York County poll workers, the unsung heroes of Election Day


Amid the sea of gray hair, Noah Gladfelter's dark hair, protruding from under his black baseball cap atop his boyish face, stood out during a recent training session for York County's election poll workers.

At 35, Gladfelter is an anomaly. The Red Lion man is one of the youngest people, if not the youngest, to sign on to help make sure the upcoming Election Day runs as smoothly as possible for voters.

On Tuesday, Nov. 3, the day of the municipal election, Gladfelter will man a polling place for the first time — though he's helped his mother, who is also a poll worker, set up election equipment for the big day.

"I'm not sure what to expect," he said, adding he intends his first day to be just the start of his career as a poll worker.

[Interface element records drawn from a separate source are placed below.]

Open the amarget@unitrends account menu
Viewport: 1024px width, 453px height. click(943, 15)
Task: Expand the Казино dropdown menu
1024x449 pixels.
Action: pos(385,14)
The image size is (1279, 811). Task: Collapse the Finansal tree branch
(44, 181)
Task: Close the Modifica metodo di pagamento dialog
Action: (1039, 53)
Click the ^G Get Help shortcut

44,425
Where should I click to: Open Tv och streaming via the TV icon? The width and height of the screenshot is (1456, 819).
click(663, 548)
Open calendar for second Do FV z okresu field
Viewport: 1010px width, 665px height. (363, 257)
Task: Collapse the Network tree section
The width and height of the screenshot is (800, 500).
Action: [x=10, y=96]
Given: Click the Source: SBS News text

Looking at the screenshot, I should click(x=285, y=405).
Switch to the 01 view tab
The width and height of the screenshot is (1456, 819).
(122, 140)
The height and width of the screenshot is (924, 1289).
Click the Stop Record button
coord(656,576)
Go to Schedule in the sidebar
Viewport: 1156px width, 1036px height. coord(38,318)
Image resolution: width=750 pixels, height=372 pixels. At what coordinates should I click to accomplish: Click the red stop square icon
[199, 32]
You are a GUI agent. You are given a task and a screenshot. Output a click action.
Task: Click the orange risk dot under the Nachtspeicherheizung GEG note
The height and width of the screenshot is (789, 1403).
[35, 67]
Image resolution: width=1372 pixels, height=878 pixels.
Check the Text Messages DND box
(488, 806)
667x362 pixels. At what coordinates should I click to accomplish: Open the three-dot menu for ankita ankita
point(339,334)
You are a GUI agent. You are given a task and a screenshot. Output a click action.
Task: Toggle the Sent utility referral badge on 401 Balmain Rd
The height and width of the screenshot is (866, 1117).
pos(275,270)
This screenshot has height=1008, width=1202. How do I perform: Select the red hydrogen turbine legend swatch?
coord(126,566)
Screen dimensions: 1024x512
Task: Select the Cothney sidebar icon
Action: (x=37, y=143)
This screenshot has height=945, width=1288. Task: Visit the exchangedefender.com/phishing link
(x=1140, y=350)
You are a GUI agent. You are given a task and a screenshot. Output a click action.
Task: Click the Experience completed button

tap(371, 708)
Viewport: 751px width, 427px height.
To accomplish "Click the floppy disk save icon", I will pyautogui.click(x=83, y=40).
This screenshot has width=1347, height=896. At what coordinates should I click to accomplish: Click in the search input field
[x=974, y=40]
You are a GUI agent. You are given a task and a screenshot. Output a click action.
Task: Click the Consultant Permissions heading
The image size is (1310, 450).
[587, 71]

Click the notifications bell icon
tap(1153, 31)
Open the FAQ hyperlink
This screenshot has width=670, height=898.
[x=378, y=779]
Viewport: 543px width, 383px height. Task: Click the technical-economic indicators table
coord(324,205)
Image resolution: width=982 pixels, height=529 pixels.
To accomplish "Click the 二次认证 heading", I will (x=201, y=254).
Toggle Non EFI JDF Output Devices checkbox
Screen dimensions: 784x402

Gladfelter is one of hundreds of poll workers, most of whom are retirees, in the county who work the polls each Election Day, whether 10 or 1,000 voters turn out at any given polling place.

Workers: More than 800 poll workers fan out across the county twice a year — once in the spring and again in the autumn — to work at the 159 polling places.

And that makes for a long day for the workers who are paid roughly minimum wage for their efforts.

The standard poll worker is paid a flat rate of $100, plus $15 for mandatory pre-Election Day training, to work the polls, which are open from 7 a.m. until 8 p.m. But the day also includes setting up the voting machines and the like in the pre-dawn hours and tearing them down after the moon rises, said Nikki Suchanic, head of the county's elections and voter registration office.

That means the average poll worker is at the polls from about 6 a.m. until 10 p.m. and is paid about just under $7.25 an hour, the federal minimum wage.

Election judges, who oversee a polling place, are paid $125 a day for their efforts.

But no one is in it for the money.

"A lot of people are doing it to be involved in the process," said Sally Kohlbus, the assistant director of the elections office.

Who they are: For the past 10 or 12 years, Connie Folkenroth has spent her election days working at Loganville's lone polling place.

As a 77-year-old retired school teacher, Folkenroth has time to help out at the poll inside the Loganville fire station and said she likes spending time with friends who also work at the poll and enjoys running into people she knows who come out to vote.

But during some elections, voters are few and far between. During the 2014 general election, 398 voters in Loganville went to visit Folkenroth to carry out their democratic duties. At 49 percent, Loganville had a better Election Day turnout than the county, which hit 44 percent turnout last year. It gives her a good feeling, Folkenroth said, that the small southern York County borough had a comparatively high voter turnout.

Off-year municipal elections typically see lower voter turnout compared to the more high-profile presidential elections. But some voters turn out no matter what.

One family, Folkenroth said, comes to the polling place year after year to vote together. On the same token, she said she always hopes more voters would come out and raise their proverbial voice at the ballot box.

"It's frustrating that people can have such an attitude to it that they don't even register to vote," she said.

To join: A potential poll worker must meet two simple requirements in order to sign up. They must be at least 18 years old and be registered to vote, Suchanic said.

But the fact the workers must be at the polling place all day typically limits those who sign on for the work to retirees.

Some younger voters have shown interest in being a poll worker, but the appeal is quashed when they learn they'd have to work all day, Suchanic said.

Once someone becomes a poll worker, they are usually in it for life, with some doing the job for decades, she said.

Younger blood: Tina Cooper, who works the polling place at Covenant Moravian Church in York Township, said her teenage son Max, a student at Dallastown Area High School, has shown an interest in becoming a poll worker. But since Max is only 16, he's too young to work the polls.

Max's interest in the election process started when Cooper and her husband would include him in their talks about politics, she said.

Cooper, who has been a poll worker for about five years, said she remembers going to visit her grandmother when she worked a polling place.

"I'm a homemaker and I have the time to do it," she said.

Shawn Gunnett also followed in a family member's footsteps when he worked the polls for the first time earlier this year. His 76-year-old dad has been a poll worker about 18 years now and is still going strong.

"I think it's great he still gets out and helps," the younger Gunnett said.